WORK INSTRUCTION - Your task is to copy every entry exactly.

Stored entries -
= = = =

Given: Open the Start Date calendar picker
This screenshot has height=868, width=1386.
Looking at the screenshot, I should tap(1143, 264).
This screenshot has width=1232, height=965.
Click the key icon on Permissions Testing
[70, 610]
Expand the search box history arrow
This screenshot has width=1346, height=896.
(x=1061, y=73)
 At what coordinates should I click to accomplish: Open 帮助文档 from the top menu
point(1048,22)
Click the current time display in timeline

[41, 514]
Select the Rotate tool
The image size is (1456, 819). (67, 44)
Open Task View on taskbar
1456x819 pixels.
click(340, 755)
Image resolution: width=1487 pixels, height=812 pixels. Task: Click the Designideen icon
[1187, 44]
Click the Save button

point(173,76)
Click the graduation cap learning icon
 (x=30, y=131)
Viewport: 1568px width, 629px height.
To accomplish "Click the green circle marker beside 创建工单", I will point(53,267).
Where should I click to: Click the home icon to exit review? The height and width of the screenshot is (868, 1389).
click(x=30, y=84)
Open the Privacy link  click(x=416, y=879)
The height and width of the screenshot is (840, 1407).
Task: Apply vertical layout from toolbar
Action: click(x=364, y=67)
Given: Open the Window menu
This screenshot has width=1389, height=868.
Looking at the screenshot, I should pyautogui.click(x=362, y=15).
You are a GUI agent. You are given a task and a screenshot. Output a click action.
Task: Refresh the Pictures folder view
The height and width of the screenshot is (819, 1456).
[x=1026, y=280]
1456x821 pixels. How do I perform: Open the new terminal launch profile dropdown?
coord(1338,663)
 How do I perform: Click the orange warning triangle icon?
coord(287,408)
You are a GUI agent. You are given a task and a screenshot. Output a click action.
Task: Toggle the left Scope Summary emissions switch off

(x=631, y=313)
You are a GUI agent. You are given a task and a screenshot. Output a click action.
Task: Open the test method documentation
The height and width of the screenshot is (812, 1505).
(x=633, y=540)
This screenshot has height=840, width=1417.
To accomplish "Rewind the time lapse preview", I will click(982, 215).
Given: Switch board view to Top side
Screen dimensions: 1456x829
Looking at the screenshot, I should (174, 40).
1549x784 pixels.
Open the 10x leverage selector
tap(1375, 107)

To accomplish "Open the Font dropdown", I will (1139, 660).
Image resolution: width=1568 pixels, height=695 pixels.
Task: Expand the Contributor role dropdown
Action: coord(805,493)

= = = =

RESPONSE TO THIS TASK -
Given: Open the Start Date calendar picker
This screenshot has height=868, width=1386.
Looking at the screenshot, I should tap(1143, 264).
This screenshot has width=1232, height=965.
Click the key icon on Permissions Testing
[70, 610]
Expand the search box history arrow
This screenshot has width=1346, height=896.
(x=1061, y=73)
 At what coordinates should I click to accomplish: Open 帮助文档 from the top menu
point(1048,22)
Click the current time display in timeline

[41, 514]
Select the Rotate tool
The image size is (1456, 819). (67, 44)
Open Task View on taskbar
1456x819 pixels.
click(340, 755)
Image resolution: width=1487 pixels, height=812 pixels. Task: Click the Designideen icon
[1187, 44]
Click the Save button

point(173,76)
Click the graduation cap learning icon
 (x=30, y=131)
Viewport: 1568px width, 629px height.
To accomplish "Click the green circle marker beside 创建工单", I will point(53,267).
Where should I click to: Click the home icon to exit review? The height and width of the screenshot is (868, 1389).
click(x=30, y=84)
Open the Privacy link  click(x=416, y=879)
The height and width of the screenshot is (840, 1407).
Task: Apply vertical layout from toolbar
Action: click(x=364, y=67)
Given: Open the Window menu
This screenshot has width=1389, height=868.
Looking at the screenshot, I should pyautogui.click(x=362, y=15).
You are a GUI agent. You are given a task and a screenshot. Output a click action.
Task: Refresh the Pictures folder view
The height and width of the screenshot is (819, 1456).
[x=1026, y=280]
1456x821 pixels. How do I perform: Open the new terminal launch profile dropdown?
coord(1338,663)
 How do I perform: Click the orange warning triangle icon?
coord(287,408)
You are a GUI agent. You are given a task and a screenshot. Output a click action.
Task: Toggle the left Scope Summary emissions switch off

(x=631, y=313)
You are a GUI agent. You are given a task and a screenshot. Output a click action.
Task: Open the test method documentation
The height and width of the screenshot is (812, 1505).
(x=633, y=540)
This screenshot has height=840, width=1417.
To accomplish "Rewind the time lapse preview", I will click(982, 215).
Given: Switch board view to Top side
Screen dimensions: 1456x829
Looking at the screenshot, I should (174, 40).
1549x784 pixels.
Open the 10x leverage selector
tap(1375, 107)

To accomplish "Open the Font dropdown", I will (1139, 660).
Image resolution: width=1568 pixels, height=695 pixels.
Task: Expand the Contributor role dropdown
Action: coord(805,493)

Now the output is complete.